Yahoo’s $120 Million Search Finds New Symbols

Yahoo is moving into the growing domain name business in Asian markets with its $120 million cash purchase of Hong Kong-based 3721 Network Software. The move strengthens Yahoo’s presence in the vast and rapidly-growing Chinese market as both a brand and as a search resource.

3721 Network Software designs keyword search engines and bills itself as a seller of Chinese-language keywords for Roman alphabet domain names. Its keywords are supported by Chinese language Web portals.

3721 NSC claims 90 percent of Chinese Internet browsers use its real name service, which allows users to type in the Chinese name of an organization, instead of its cumbersome domain name address.

The deal, which Yahoo announced Friday, is to be paid out in cash over two years. It would make 3721 NSC a wholly-owned subsidiary of Yahoo! Holdings (Hong Kong).

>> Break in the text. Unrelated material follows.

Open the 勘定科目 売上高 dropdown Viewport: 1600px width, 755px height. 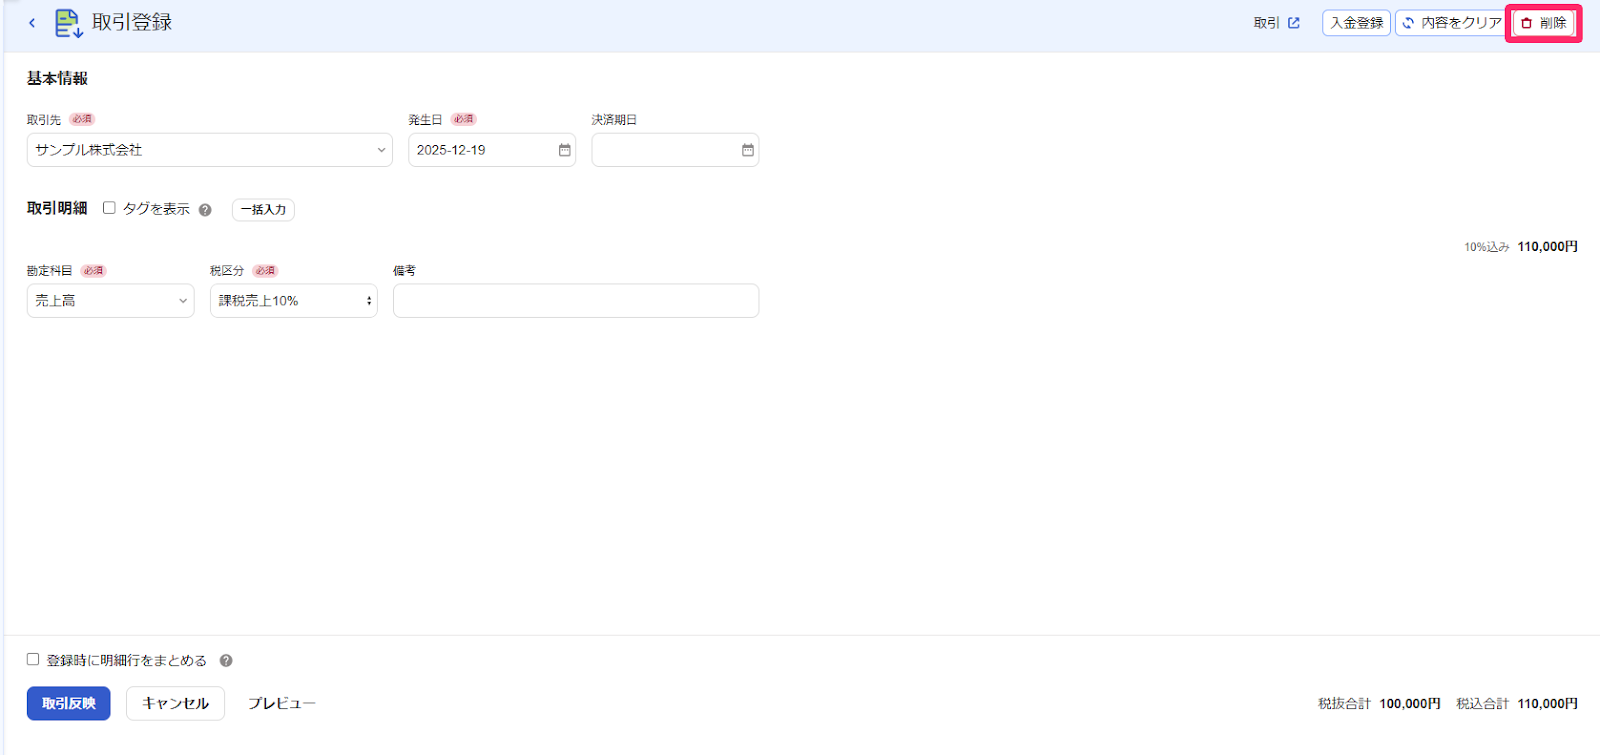pyautogui.click(x=111, y=301)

Yahoo also said it plans to work with Beijing 3721, a Chinese affiliate that was not sold to Yahoo in the acquisition. The partnership is expected to focus on listing domain names of Asian small- and medium-sized businesses on the Web.

By striking the 3721 NSC deal, Yahoo now is in the business of selling domain names in China and has established relationships in Hong Kong and Beijing.

The deal comes as chatter builds in financial markets over whether several Chinese Internet companies have plans go public in the near future, including 3721 NSC,,, and Shanghai Shanda Networking.

In 2002, 3721 NSC listed about $16.9 million. Company officials have said they would like to list the company on stock markets in Hong Kong or Singapore. It’s unclear at present whether 3721 and Yahoo plan to move forward with a public offering.

The Chinese government has established new rules for registrar companies that manage Internet addresses in China. They must have a minimum of $121,000 in startup capital, at least 15 employees, and must offer 24-hour customer service.

New Chinese Internet regulations said these firms, “must have strict and effective filtering mechanisms for cleaning bad and offensive domain names, which should be done once a day,” per China’s Ministry of Information Industry’s Web site,

In an official recognition of the rapid growth of Internet usage in China, The China Internet Network Information Center, which maintains a national registry of names, said it had at least 300,000 unique Web sites and added 10,000 new addresses every month.

Estimates put the number of Chinese Web surfers at 68 million, making it the second largest Internet population, after the United States.

The transaction is expected to close during the first quarter of 2004.